Meanwhile, Goldman has never had a woman CEO, chair, president or chief financial officer (CFO), which now puts it in the minority among top Wall Street firms.
Those who have come close to cracking the Goldman glass ceiling have left, often after encountering one of the usual factors that stymie women as they climb the corporate ladder: having their work undermined by male colleagues, being passed over for promotion despite being highly qualified, or being appointed to an impossible job that set them up for failure.
Take Beth Hammack, a highly respected 30-year Goldman veteran who left the firm last year after losing out on the CFO role. (She is now the president and CEO of the Federal Reserve Bank of Cleveland.) Or Stephanie Cohen, one of the few women to ever run a major division at the company, who inherited a deeply flawed business and was blamed for its poor performance. (She is now chief strategy officer at Cloudflare.)
Goldman has never had a woman CEO, chair, president or chief financial officer (CFO), which now puts it in the minority among top Wall Street firms.
In a sign of how seriously the Goldman Sachs board seems to have taken Solomon’s failure to deliver on one of his most public promises, it increased his pay by 26% to $39 million last year and gave him a $80 million retention award to keep him in the job.
Even though Goldman has seen little improvement in diversifying the company’s most senior ranks, Solomon should still get credit for continuing to talk about why it’s a priority for him and the bank.
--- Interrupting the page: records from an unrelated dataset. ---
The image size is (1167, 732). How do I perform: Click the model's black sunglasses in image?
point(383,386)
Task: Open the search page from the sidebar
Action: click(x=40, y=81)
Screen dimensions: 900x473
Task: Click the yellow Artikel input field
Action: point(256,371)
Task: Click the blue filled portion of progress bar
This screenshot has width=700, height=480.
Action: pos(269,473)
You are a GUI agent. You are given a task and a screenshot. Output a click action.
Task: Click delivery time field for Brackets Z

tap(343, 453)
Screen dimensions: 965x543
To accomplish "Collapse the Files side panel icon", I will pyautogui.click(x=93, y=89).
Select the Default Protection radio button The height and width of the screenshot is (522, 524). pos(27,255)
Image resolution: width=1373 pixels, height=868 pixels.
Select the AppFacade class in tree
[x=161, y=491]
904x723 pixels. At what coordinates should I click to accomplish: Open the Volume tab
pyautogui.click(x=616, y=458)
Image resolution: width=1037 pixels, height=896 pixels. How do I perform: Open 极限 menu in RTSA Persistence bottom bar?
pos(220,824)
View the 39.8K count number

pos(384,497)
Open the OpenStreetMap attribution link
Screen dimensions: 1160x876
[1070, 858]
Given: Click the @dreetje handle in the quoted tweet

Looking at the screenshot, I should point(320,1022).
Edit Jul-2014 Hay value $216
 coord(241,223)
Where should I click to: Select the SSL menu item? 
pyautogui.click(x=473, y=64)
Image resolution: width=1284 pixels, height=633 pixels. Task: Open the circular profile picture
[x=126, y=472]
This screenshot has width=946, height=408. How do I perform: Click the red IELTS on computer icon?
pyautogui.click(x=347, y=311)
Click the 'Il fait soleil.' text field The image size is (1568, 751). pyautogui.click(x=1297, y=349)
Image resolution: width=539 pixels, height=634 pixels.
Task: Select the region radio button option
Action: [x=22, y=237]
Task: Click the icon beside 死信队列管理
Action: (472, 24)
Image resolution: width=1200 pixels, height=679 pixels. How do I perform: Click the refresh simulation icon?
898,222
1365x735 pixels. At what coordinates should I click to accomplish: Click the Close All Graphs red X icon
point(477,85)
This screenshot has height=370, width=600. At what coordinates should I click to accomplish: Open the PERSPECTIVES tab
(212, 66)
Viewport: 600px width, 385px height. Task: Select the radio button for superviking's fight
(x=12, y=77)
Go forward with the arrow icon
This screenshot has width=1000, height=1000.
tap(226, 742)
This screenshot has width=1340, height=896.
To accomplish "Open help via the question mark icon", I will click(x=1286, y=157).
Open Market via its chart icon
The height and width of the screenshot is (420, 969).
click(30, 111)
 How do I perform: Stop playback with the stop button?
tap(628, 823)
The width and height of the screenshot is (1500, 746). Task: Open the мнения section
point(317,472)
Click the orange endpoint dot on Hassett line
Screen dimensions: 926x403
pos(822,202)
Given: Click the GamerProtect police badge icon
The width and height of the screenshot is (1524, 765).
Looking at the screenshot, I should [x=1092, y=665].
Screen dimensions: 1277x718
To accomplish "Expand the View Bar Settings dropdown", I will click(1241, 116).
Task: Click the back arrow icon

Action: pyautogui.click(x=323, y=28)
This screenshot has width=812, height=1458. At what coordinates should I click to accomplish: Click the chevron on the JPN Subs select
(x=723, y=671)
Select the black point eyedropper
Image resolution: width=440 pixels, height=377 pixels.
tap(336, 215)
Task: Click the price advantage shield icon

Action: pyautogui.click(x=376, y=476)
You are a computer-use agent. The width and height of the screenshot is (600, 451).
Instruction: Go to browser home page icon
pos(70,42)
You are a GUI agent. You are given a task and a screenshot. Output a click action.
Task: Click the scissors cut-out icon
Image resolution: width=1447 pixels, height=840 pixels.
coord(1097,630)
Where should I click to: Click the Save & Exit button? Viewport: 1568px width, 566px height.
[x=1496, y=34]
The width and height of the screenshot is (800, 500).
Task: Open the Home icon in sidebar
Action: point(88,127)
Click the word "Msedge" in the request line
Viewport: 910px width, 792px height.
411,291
That puts him in contrast with many other CEOs, who have stopped talking about the issue altogether as they’ve pared back or abandoned their own diversity, equity and inclusion (DEI) efforts. Just recently, at Davos, he pushed back against calls by activist investors who want the company to reverse course on its DEI commitments.
Perhaps that’s what is most alarming. Goldman still purports to care about diversity, even when it would be easier to back away under the cover of the anti-woke pressures roiling America Inc right now. And yet, the company has still made little progress. It follows then that we should expect to see even fewer advancements at companies that have walked back commitments to support the careers of female employees.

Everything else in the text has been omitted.